So when I first heard about the opening of a cat cafe in New York City, I was like a 12-year-old girl at a One Direction concert. (I was like myself at a One Direction concert.) I soon found out actually experiencing the cat cafe is more like being a normal person at a Phish concert: it never ends and everyone enjoying it possesses the worst taste in everything. I feel it is safe to say that it may be the least amount of fun I have ever had in my life. And I say this as someone who once attended a silent rave while listening to a dead iPod.
For those of you unaware -- because your WiFi connection cut out three years ago or you don't have friends -- the cat cafe first originated in Taipei fifteen years ago. That means it took fifteen years to build a Hub of Disappointment in New York City that has zero relation to the MTA. If you're unsure of what a cat cafe is, I'm not going to elaborate further, because it is the most self-explanatory phrase in the world. Cat Cafe. It's cats + cafe. That's it. It's supposed to be the happiest place on Earth, unless you are deathly allergic to cats, in which case it still manages to be the happiest place on Earth if you're a piece of shit that people want dead.
New York City's cat cafe (called the 'Meow Parlour' because we are now in England) currently has a wait list that extends well into March. You would think it housed something rare and extraordinary, like the entirety of the 27 club (and the half-ghosts of all its future members) resurrected in an underground lair that leads to Atlantis.
Maybe that's an exaggeration, but I figured that, at the very least, there would be cats and coffee present. Those were my standards.

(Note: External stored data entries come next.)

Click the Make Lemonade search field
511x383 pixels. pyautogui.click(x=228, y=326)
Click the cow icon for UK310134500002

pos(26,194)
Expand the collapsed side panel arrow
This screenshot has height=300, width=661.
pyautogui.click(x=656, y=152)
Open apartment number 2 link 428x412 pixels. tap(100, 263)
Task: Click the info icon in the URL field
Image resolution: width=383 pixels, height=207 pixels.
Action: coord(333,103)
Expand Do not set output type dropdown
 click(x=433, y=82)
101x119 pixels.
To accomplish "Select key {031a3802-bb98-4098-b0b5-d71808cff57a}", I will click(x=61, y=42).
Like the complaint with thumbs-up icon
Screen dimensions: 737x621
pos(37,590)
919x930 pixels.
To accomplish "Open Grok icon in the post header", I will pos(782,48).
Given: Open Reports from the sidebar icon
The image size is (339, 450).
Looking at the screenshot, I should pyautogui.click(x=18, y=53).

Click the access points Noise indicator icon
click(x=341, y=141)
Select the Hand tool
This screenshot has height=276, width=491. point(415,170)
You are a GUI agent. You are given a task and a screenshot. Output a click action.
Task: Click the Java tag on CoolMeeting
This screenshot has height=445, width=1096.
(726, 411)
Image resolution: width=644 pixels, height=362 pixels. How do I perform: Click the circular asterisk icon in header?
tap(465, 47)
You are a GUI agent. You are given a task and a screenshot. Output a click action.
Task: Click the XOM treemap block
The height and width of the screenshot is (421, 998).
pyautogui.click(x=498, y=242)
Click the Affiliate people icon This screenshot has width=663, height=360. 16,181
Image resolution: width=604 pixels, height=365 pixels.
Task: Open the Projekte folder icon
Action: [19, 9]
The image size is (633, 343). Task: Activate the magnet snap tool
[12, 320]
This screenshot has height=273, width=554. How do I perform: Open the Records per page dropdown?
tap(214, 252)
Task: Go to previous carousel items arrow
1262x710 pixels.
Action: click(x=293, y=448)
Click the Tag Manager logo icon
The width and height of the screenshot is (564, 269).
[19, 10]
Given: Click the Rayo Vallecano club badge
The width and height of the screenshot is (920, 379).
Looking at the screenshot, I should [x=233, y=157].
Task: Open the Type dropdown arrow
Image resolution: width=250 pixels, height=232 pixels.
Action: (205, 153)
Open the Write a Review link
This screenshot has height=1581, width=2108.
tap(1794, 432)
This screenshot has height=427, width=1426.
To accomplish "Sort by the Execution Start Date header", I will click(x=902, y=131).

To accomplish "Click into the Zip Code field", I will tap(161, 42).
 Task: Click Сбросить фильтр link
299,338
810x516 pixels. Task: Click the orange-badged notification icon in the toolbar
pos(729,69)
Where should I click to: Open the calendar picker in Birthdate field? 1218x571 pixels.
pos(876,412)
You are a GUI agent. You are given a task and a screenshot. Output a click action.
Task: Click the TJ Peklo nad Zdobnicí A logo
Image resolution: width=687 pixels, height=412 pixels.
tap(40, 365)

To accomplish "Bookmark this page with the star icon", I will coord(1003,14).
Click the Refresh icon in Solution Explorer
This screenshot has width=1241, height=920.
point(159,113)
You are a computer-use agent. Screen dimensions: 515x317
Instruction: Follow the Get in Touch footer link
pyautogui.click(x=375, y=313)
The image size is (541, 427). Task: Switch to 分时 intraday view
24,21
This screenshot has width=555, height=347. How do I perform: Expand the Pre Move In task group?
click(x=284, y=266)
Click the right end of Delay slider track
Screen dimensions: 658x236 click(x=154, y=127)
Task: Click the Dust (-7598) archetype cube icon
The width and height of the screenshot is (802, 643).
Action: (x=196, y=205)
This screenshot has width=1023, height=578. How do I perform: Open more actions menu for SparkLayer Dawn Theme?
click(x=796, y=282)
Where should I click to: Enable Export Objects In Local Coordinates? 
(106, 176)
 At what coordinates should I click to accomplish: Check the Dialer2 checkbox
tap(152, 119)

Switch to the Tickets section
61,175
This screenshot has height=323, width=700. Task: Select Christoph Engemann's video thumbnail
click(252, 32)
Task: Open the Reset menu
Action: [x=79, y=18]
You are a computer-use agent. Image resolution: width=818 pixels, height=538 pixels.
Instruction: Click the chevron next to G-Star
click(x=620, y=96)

Because what's the first thing you think when you hear the word 'cafe'? Coffee? Is it coffee? Maybe the word you think of is 'coffee.' Because 'cafe' literally translates to 'coffee' in at least seven million different languages. I don't need Rosetta Stone to tell me that statement is true. So I was kind of expecting I'd be able to choke down a latte while in the presence of cats. I don't think that's too much to ask. In case you do not know where this is heading: there was no coffee. Health violations.
Disclaimer: The day I rushed to the cat cafe, I was mildly hungover, unshowered, and there was a gaping wound in my knee, crusted with blood from being dragged across a sewer grate the day before. I wasn't exactly in the most understanding mood for meeting with the world's most unfeeling creatures.
The vast majority of New Yorkers are witches, so the cat cafe saw quite a few cancelations from people afraid of melting in the rain. So I hobbled down to SoHo in an attempt to take someone's newly surrendered spot. I mistakenly walked toward whatever river is down there by mistake, because I am the world's most broken compass. Everyone is surprised when I tell them I am a native New Yorker; no one is surprised when I am late.
Before entering the cat cafe, my friends and I were required to sign a waiver. I did not read the waiver because it was so long. Maybe there was something in it prohibiting blog posts about how boring it was. I'll find out when I get a cease and desist.
Imagine a room. Imagine cats. Imagine slumber. Now, be bored. That's it. That's the cat cafe. I've ruined the illusion. I've saved you nine dollars.
All of the cats were asleep. None of them responded to love. It was like observing the aforementioned silent rave while sober. People were having fun and I still don't understand why.
And here's the thing: those cats don't owe me shit. They don't owe me niceness or comfort or love or acknowledgement. They're rescues for fuck's sake. I am an asshole for writing this post. This is one of those things that's kind of not about me in any capacity. But my god, those cats were so fucking dull. Interacting with them was like trying to feed a glass of milk to a cardboard cutout of Zac Efron.
I'm aware that cats sleep for an average of 16 hours a day because I have had so many of them. I have a cat right now. He's diabetic and scared of everything and I like him. When I was unemployed in 2013, I essentially was a cat: I slept when I wasn't eating and I gained so much weight and apathy. The weight came off but I no longer care about anything. So I know cats are not dogs, and yet I was still vastly underwhelmed.
There was one three-legged cat which is cool if you like broken things. She was my favorite, because she shifted in her seat at one point.
To be fair, I do think the cafe is doing wonderful things for those cats, truly cares about keeping them healthy and happy and wants to adopt them out to loving homes. That does not change the fact that I would rather struggle through The Bible written entirely in Eteocretan than ever visit again.
The moral of the story is that I wound up paying nine dollars to be silently rejected by sleeping cats for an hour. This is something that happens to me on a daily basis, but by men and for free. Don't make my mistake. Ride the subway less than four times, instead.